Let's take example of this one:
http://www.geeksforgeeks.org/archives/4583 Method 2:
It gave T(n) = 3/2n -2 and I don't understand why.
I am sorry if I gave you an extra page to open too but I really want to understand at least to a good high level so that I can find the complexity of such algorithms on my own.
Can't open this link due to some reason. I'll still give it a try. When you use the divide and conquer strategy, what you do is you break up the problem into many smaller problems and then you combine the solutions for the small problems to get the solution for the main problem. How to solve the smaller problems: By breaking them up further. This process of breaking up continues until you reach a level where the problem is small enough to be handled directly.
How to compute time complexity: Assume the time taken by your algo is T(n). Notice that time taken is a function of the problem size i.e. n.
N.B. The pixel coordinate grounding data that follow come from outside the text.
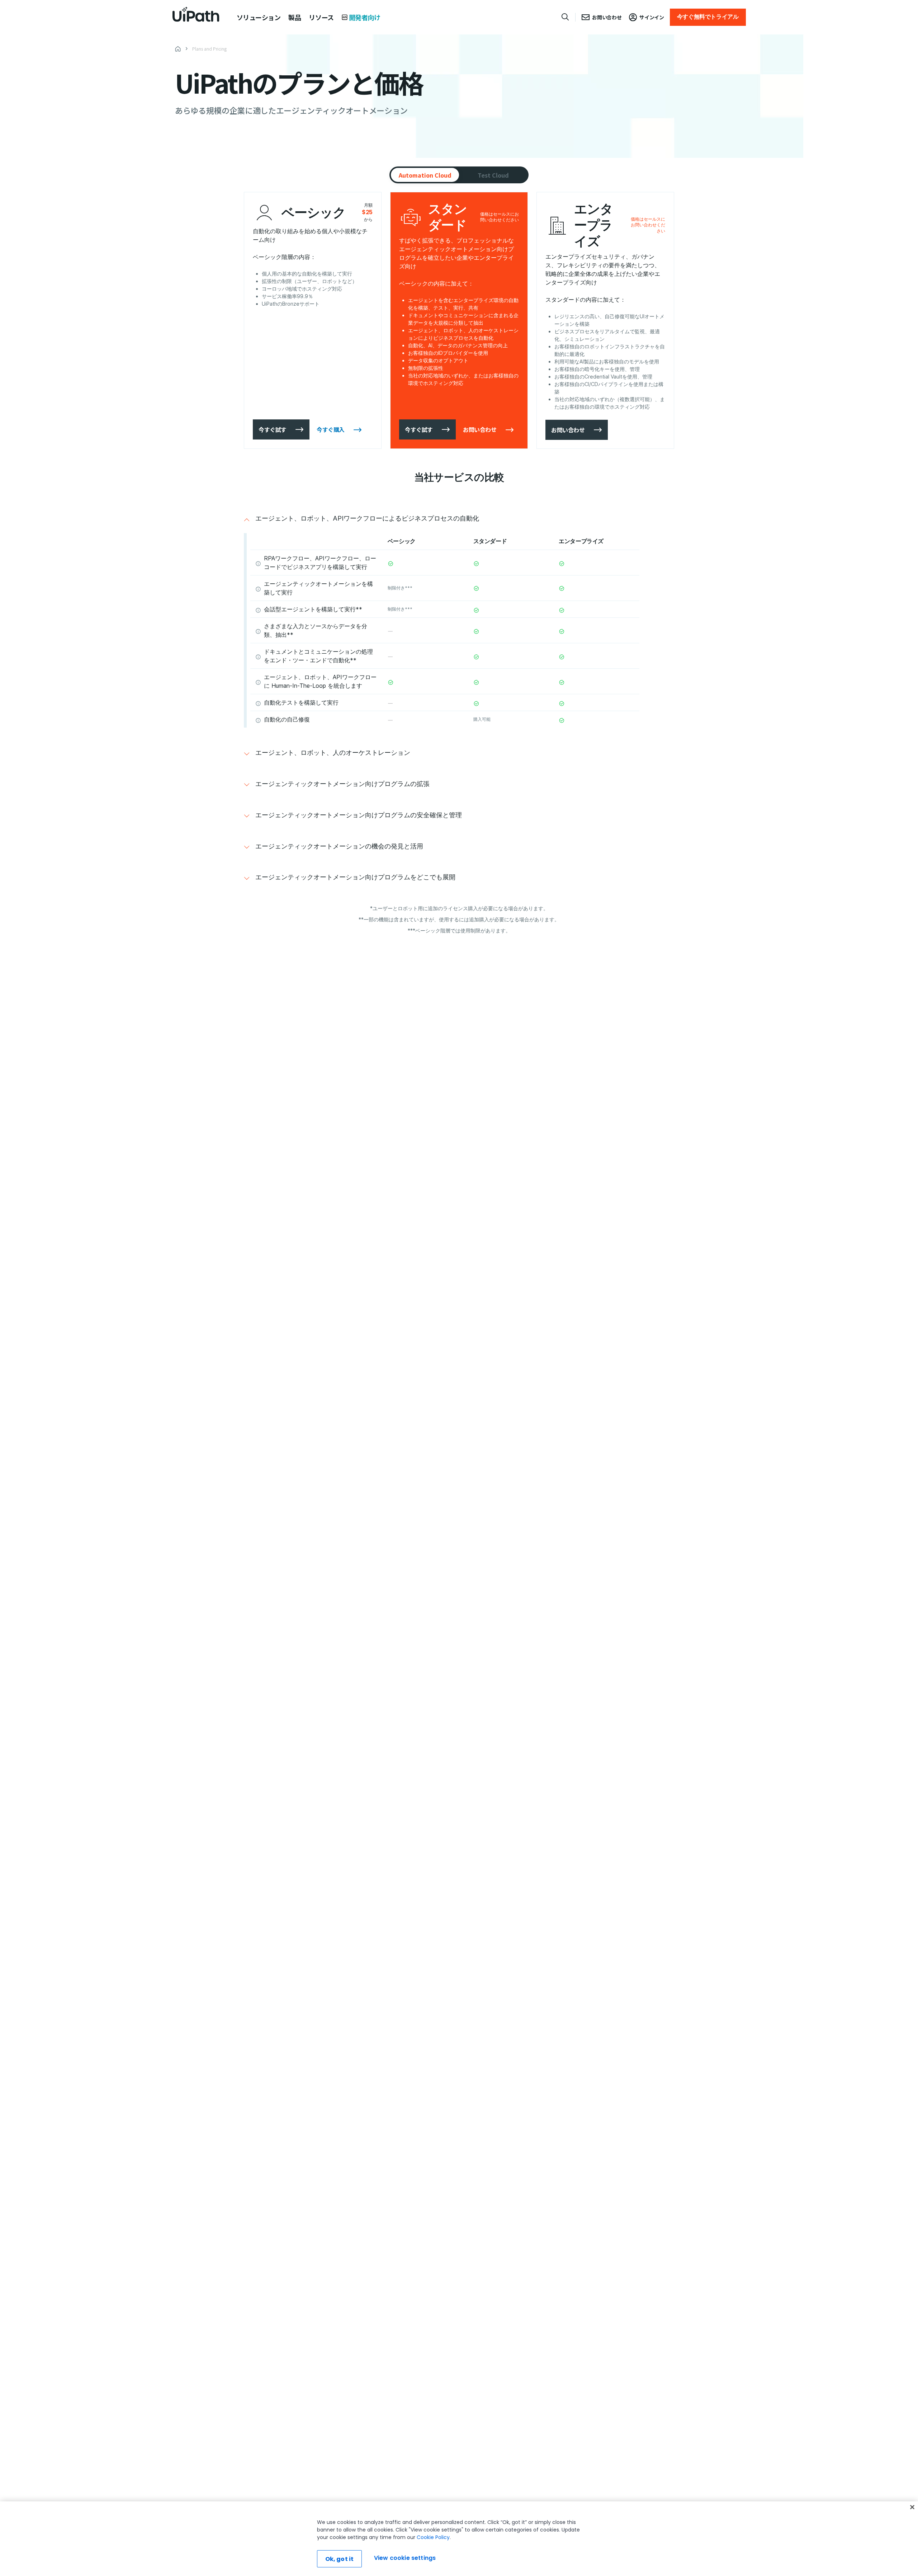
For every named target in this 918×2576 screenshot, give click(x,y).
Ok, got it (339, 2559)
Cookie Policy (433, 2537)
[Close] (912, 2507)
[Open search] (565, 17)
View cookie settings (405, 2558)
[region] (459, 2538)
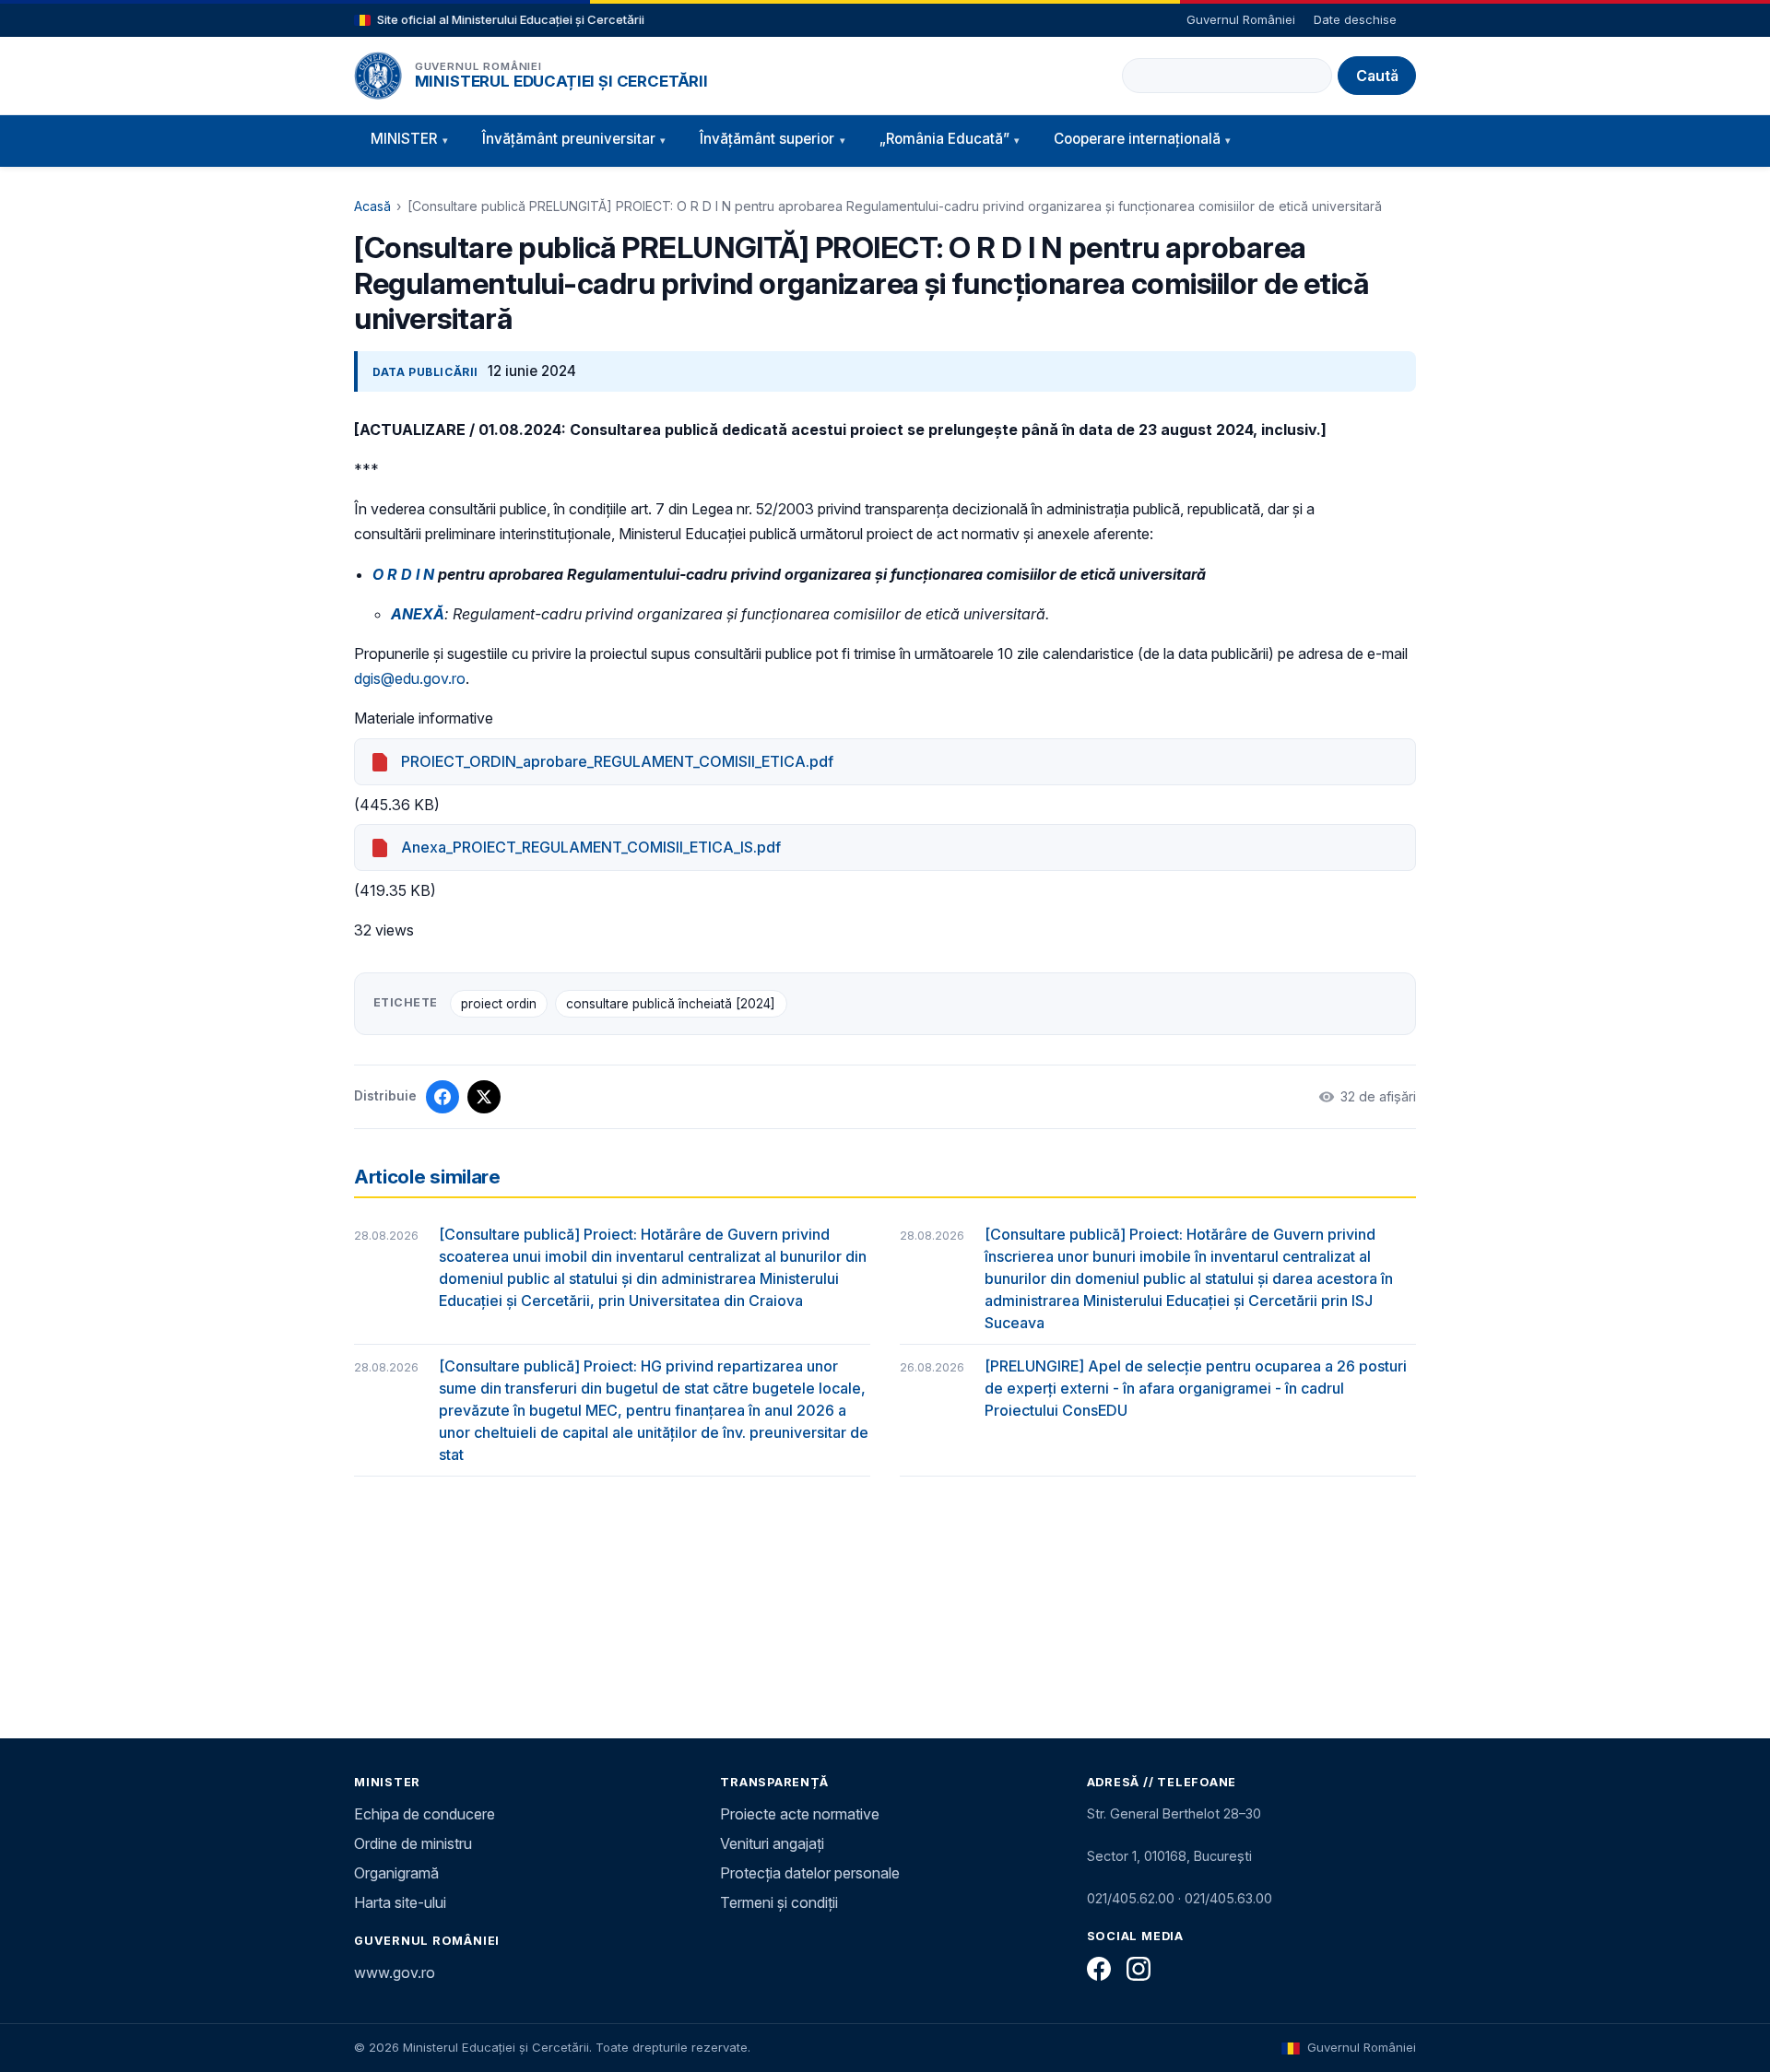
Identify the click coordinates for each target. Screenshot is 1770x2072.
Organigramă (396, 1873)
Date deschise (1355, 19)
Now, notice what you are doing. You break up the problems into let's say k parts each of size n/k (they may not be equal in size, in which case you'll have to add the time taken by them individually). Now, you'll solve these k parts. Time taken by each part would be T(n/k) because the problem size is reduced to n/k now. And you are solving k of these. So, it takes k * T(n/k) time.
After solving these smaller problems, you'll combine their solutions. This will also take some time. And that time will be a function of your problem size again. (It could also be constant). Let that time be O(f(n)).
So, total time taken by your algorithm will be: T(n) = (k * T(n/k)) + O(f(n))
You've got a recurrence relation now which you can solve to get T(n).